她点点头。“他把车停在了旅馆附近。我们俩都带着雨伞,所以我不在乎在雨中行走。我们20分钟以后到达公寓。他看上去很好。我们……脱了衣服……”

邦德明白这是M最为难的事。她正在暴露自己最隐秘、最深层、也是最不愿意为人所知的生活的另一面。

“这没有什么,夫人。”邦德说。“请继续讲吧。”

“我们做爱,”她说。“之后,他——”

“对不起,夫人,在你们做爱过程中,有没有任何迹象表明他很疲倦或是有病的样子?”

“不,”M说,“他看上去完全正常。阿尔弗雷德是……曾经是……精力充沛的。”

“我知道。请继续说吧。”

“我起身去上厕所。还在厕所里时,我就听到他开始大声喘气。我向他跑过去,他一面挣扎着喘气,一面撕扯着自己的喉咙。哦,詹姆斯,这真可怕。我冲向电话想叫救护车,但他紧紧抓住我的手腕。他能说的话只是‘你的手……你的手……’所以我让他抓紧我的手。他进入了一种可怕的痉挛状态,接着他就死了。我叫了救护车,特纳先生也立刻到了。我曾想替他穿好衣服的,但我知道我不能那样做。我……就这样……离开了他……”她开始啜泣起来。

邦德挽住他的上司,让她在他肩头哭了整整一分钟,她终于控制住了自己。

特纳端来了另一杯咖啡。“麦威利。邓肯刚到。你的咖啡,夫人。”

邓肯脸色苍白地走进了房间。“出了什么事?”

特纳把已经知道的情况作了一个简短的描述。

“天哪,是心脏病吗?”邓肯问道。

“看上去有点像,”邦德说,“但我认为事情并非如此。阿尔弗雷德是被人谋杀的。”

M的眼睛睁大了,“你是怎么知道的?”

“这是医生的怀疑,当然也是我的怀疑。你看,夫人,你描述的情况跟心脏病发作的症状不吻合。哈钦森先生休克以后只活了几分钟,对吗?”

“对”

“接着他就浑身痉挛?”

“是的。”

“夫人,你能过来再看看尸体吗?我想让你看一些东西。”

M身上起了一种根本性的变化。当她听到“谋杀”一词时,她的职业本能使她立即振作起来了。尽管身上只穿了一件睡袍,M又立刻成为秘密情报处的头儿了。她站起身来,示意邦德带路。
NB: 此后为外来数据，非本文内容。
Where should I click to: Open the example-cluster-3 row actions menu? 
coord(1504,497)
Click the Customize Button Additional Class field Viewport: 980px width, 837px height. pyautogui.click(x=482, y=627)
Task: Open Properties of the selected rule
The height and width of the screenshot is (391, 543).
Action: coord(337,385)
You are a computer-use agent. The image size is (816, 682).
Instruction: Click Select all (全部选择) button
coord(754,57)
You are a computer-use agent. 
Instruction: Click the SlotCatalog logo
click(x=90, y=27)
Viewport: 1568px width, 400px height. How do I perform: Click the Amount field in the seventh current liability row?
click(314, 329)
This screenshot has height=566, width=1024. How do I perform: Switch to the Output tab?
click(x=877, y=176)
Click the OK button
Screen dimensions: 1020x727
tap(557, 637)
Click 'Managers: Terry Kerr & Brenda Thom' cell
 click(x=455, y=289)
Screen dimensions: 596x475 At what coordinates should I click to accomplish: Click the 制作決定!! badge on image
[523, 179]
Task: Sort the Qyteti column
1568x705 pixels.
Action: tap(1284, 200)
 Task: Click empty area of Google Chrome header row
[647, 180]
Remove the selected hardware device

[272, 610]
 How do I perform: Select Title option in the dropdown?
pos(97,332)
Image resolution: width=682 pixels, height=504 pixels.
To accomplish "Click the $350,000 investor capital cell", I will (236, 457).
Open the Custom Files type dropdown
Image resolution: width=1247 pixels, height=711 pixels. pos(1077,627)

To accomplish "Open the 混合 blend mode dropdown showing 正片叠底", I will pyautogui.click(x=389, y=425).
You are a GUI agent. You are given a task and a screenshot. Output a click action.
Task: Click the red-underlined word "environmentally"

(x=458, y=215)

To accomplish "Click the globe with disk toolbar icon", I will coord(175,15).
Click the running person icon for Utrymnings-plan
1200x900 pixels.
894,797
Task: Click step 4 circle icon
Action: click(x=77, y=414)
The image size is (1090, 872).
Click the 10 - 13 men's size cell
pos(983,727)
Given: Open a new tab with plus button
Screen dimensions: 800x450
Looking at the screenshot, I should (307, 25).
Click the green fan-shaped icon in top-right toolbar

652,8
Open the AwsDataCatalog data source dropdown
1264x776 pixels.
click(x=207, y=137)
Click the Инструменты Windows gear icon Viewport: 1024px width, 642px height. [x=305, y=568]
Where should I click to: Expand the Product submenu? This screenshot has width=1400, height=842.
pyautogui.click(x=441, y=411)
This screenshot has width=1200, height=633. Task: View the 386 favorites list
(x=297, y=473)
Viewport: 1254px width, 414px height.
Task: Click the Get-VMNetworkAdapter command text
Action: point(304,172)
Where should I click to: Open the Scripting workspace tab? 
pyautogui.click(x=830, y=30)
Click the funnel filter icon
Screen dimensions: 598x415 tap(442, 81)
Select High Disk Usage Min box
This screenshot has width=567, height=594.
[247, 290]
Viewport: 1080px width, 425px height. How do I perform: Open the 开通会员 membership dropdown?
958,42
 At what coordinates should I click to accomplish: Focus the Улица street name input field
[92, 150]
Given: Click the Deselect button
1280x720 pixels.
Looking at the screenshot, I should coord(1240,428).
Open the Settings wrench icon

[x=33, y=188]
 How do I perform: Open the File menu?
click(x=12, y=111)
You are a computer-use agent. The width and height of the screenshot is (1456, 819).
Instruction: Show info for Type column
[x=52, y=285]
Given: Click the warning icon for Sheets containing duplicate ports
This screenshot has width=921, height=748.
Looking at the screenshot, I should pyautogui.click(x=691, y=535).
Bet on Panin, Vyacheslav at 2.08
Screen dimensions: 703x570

邦德带她进了卧室,并向她指出哈钦森大腿上的伤痕。“医生认为毒药正是从这里进入他的血管的。”

“哦,我的天哪,”M说。“我知道这是怎么回事。现在我想起来了。”

“什么?”

“这是在旅馆外面。我们正好跟邓肯夫妇道了别,向我们的车子走去。有人带了把破雨伞站在行人道上。他正竭力想打开它。”

“他长得怎么样?”

“我不知道,”她愤怒地说。“我甚至不知道这是个男人还是女人。他穿着黄色雨衣,把自己罩得严严实实的。”

“然后呢?”

“当我们经过时,那人突然用雨伞尖向阿尔弗雷德戳来。我知道它碰到了他的什么地方,他说了声,‘嗨’。”

“那个带雨伞的人做了什么?”

“什么也没有做!他甚至不知道发生了什么事,因为他走开了,既不说声抱歉也没说点别的什么。阿尔弗雷德想将此事一笑了之,我们继续向车子走去。尽管现在回想起来,我意识到他似乎被这突如其来的事弄得很不开心。直到我们开车出发,他的行为都有点儿古怪。当我们谈话时,他一个劲地朝我们后面看。而且他坚持要把我的手提包拿在手里,以免有人来抢。两分钟后我们来到车上。这一切发生得如此突然,说实话我已经把它忘光了。”

“你知道这使我想起了什么吗?”特纳问。

“是的,”邦德说,“马科夫。”

“上帝啊,你是对的。”M说。

“什么?”邓肯说,“谁是马科夫?”

“乔治。马科夫,”邦德说。“他是个保加利亚叛徒。他于……1978年,我想是的,在滑铁卢桥上被人以同样的方式谋杀。有人用雨伞尖刺了他。雨伞尖把一小滴蓖麻毒注入了他的血管。”

“蓖麻毒?”

“这是一种从蓖麻籽中提炼出来的剧烈的蛋白毒。根据剂量的大小,它能在一刻钟到一小时之内发作。它是致命的,但在血管里却不会留下痕迹。在绝大多数情况下,受害人被认为死于窒息或心肌梗塞。它作用于神经系统,使人体的这些基本功能停止运作。”

“可是……谁会杀死阿尔弗雷德呢?”

“这正是我们遇到的大问题,”邦德说,“会是谁呢?”

M坐了下去。“他从没跟我谈过这方面的事。不像是有人在觊觎他的职位。麦威利,外交方面,你们正在进行什么样的工作呢——也许这是我们应该知道的?”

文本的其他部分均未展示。